[Text and element pointing records]
──────────
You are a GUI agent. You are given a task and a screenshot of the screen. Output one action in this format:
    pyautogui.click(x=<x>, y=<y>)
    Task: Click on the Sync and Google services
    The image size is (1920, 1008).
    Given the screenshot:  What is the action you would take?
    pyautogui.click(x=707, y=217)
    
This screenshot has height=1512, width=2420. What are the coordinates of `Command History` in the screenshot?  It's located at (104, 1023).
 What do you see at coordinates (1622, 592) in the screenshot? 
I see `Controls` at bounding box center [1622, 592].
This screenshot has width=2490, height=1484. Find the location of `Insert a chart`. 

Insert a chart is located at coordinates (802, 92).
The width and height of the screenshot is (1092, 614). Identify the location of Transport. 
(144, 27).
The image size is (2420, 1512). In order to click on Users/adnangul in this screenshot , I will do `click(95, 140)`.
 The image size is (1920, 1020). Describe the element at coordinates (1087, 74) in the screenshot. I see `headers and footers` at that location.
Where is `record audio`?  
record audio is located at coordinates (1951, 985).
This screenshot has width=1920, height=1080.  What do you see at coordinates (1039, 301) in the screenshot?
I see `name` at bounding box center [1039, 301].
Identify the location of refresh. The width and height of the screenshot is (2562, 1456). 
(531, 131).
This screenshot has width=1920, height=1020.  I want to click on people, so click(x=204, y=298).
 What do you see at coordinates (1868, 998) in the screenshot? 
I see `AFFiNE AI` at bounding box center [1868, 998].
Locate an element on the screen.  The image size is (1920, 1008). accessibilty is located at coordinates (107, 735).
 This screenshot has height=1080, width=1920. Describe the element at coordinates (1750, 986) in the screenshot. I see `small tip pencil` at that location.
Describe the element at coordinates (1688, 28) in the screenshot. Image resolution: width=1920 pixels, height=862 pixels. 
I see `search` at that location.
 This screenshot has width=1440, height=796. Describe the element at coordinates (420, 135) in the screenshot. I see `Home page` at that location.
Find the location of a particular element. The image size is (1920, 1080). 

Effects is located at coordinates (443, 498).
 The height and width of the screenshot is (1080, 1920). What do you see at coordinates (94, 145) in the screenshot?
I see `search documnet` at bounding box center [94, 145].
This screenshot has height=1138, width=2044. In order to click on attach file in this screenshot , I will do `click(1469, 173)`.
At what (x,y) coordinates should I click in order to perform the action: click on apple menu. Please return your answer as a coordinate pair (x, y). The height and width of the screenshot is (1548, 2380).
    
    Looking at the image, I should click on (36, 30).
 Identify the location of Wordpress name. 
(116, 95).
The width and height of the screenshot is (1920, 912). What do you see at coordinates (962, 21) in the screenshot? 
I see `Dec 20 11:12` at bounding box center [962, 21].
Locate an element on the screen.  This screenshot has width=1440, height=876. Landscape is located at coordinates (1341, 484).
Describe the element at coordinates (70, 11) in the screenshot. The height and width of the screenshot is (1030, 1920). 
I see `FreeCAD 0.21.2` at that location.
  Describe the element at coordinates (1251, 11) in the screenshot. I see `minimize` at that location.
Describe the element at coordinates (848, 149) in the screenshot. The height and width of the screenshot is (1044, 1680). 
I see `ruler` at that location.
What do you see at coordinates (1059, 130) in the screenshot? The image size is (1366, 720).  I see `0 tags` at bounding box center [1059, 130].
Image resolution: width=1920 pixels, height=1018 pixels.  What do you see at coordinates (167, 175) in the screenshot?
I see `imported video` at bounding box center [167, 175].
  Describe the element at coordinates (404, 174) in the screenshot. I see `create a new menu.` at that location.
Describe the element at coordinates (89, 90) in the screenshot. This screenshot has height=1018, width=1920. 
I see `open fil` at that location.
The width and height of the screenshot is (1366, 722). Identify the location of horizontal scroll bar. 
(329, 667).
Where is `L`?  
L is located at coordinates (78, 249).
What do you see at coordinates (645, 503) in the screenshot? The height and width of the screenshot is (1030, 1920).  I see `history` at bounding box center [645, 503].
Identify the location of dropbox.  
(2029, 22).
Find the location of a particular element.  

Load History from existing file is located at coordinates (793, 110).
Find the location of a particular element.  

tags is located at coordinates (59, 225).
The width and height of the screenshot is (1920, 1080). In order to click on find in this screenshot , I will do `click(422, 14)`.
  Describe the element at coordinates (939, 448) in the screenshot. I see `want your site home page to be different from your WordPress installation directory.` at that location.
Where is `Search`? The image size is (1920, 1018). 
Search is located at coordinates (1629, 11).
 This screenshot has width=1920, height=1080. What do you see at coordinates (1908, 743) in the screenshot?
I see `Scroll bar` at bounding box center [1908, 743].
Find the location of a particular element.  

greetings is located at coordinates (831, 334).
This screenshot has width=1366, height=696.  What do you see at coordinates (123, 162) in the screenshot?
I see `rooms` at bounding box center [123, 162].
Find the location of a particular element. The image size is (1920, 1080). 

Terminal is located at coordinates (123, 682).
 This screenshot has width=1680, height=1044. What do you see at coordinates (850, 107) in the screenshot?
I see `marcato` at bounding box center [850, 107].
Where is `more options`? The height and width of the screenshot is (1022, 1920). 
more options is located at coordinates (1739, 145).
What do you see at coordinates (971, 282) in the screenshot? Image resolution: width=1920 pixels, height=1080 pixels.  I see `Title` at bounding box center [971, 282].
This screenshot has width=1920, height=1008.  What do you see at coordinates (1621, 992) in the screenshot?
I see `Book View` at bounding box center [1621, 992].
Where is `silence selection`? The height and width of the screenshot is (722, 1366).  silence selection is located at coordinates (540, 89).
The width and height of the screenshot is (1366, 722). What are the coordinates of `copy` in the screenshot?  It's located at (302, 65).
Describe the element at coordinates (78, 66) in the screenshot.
──────────
**WORK TO COMPLETE:**
Copy out, word for word, the lines of the records above from the first line through the line containing "This screenshot has height=1512, width=2420.".

**SOLUTION FOR THIS EXERCISE:**
You are a GUI agent. You are given a task and a screenshot of the screen. Output one action in this format:
    pyautogui.click(x=<x>, y=<y>)
    Task: Click on the Sync and Google services
    The image size is (1920, 1008).
    Given the screenshot:  What is the action you would take?
    pyautogui.click(x=707, y=217)
    
This screenshot has height=1512, width=2420. What are the coordinates of `Command History` in the screenshot?  It's located at (104, 1023).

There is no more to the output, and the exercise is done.